Swiss artist Andy Storchenegger’s artworks deal with the collective phenomenon of the idea of paradise on Earth. With a background in graphic design studies from the Master of Fine Arts at the École Cantonale d'Art (School of Art and Design) in Lausanne, Switzerland, he has created works in a wide range of mediums, from video to sculpture, performance, dance, and also installation. 

Storchenegger’s pieces involve researching archaic customs in the South Pacific, South America, and Africa, which he directly visited. Meanwhile, in Switzerland, he tends to seek out the wild and primitive aspects of Swiss folklore. He is interested in how many pagan and other cultural customs have been preserved in Switzerland, charting the roles they play today.

Portrait of Andy Storchenegger. Image courtesy of Tagblatt.

In his early 2023 solo show at the Kunsthalle Wil in Switzerland, Storchenegger explores humankind’s relationship with the forest as its place of origin through a series of sculptures and video works. He traces how the forest is a place of community where so many different organisms coexist as parts of a larger whole. Trees, fungi, mammals, and insects live together all while they are collectively recognized as a forest. 

These parts are simultaneously losing themselves and being recognized as individuals since their absence can be strongly felt, much like how humankind operates in a society, cultivating empathy from humankind to care for its mirrored half, reflecting the United Nations Sustainable Development Goal of Life on Land.

Space to Replace, by Andy Storchenegger. Image courtesy of @kunsthallewil/Instagram.

Likewise, his piece Space to Replace aims to emulate what it feels like to reconnect with nature while camping out in the woods. According to the Kunsthalle Wil, the experience of going through Storchenegger’s works recalls a statement from German romanticist painter Caspar David Friedrich, who once said: “Nowhere is man more with himself than in the forest or in the view of it." Reminding viewers of their ancestors’ forest habitats, where all of humankind once stood, and weaving its way to cities and communities where it exists now.  

Still from Two Guardians by Andy Storchenegger. Image courtesy of Andy Storchenegger’s website.
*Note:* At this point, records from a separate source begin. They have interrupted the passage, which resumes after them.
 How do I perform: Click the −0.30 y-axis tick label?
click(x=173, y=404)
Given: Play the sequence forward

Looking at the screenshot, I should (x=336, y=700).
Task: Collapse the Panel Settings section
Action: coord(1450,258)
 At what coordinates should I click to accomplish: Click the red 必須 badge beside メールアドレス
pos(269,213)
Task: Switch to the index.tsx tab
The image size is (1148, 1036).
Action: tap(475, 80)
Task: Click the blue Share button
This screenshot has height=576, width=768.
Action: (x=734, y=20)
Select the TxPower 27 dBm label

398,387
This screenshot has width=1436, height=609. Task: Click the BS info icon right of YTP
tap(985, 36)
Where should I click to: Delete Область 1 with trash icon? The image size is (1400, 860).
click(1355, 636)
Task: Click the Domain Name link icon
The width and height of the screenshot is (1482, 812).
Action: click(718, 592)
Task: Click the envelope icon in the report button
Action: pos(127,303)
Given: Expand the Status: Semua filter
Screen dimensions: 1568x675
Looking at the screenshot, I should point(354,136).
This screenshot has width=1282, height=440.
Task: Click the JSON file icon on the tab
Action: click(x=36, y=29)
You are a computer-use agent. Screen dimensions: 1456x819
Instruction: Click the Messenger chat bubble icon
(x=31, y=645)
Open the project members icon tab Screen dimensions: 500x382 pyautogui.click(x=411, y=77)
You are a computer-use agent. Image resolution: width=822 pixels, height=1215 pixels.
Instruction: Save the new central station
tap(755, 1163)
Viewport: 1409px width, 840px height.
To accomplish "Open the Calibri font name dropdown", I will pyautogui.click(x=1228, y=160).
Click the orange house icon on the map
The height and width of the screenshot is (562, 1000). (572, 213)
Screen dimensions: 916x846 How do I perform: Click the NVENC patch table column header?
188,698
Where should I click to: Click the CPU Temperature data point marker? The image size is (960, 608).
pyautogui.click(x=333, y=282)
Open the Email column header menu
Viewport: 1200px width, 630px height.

Storchenegger’s video piece, Two Guardians, emulates the sentiment of humankind mirroring a forest perfectly. The video is a recording of a performance where a person dons a triangular mask made of mirrors. The mask reflects the surrounding forest they are in, while in the centre of the mask, where the person’s face should be, is a single all-seeing eye that constantly scans the forest, scrutinizing and reflecting. 

It is as if the piece claims that the forest is mirrored in the human soul and culture. The person’s movement around the forest contemplates their origins, mythifying the forest as a place where humankind was created and was born for the first time. This piece forges strong symbolic images shaped by its characters of surreal codes and dreamlike stories—it is mysterious, abstract, and uplifting at the same time, hopeful for a coexistence between humankind and the forest.

Still from Im Wald des Vaters by Andy Storchenegger. Image courtesy of @andy_storchenegger/Instagram.

In Storchenegger’s other video piece, Im Wald des Vaters, which translates to In Father’s Forest in English, audiences follow a tree stump as it decays and fungi grow and thrive from it. Eventually, the fungi make their way to human hands and emerge from the stump and soil around it, just like the fungi do. These hands eventually return to the earth, paving the way for more fungi to grow.

This video piece traces a connection between how fungi create connections in the forest and how humans forge connections with each other with their hands. Mushrooms on a forest floor are linked through a mycorrhizal network of plant veins, allowing different organisms to share nutrients. This ensures the survivability of a colony instead of just an individual, much like human life in society does. This video piece, much like the exhibition, again traces how there are so many poetic metaphors of human life in forests, since, after all, society did originate in them.  

Overall, the presence of Storchenegger’s pieces cultivates within their audiences a sense of wonder and appreciation for forests, which will hopefully move them to pay more attention to these magnificent habitats, which are crucial parts of a planetary ecosystem.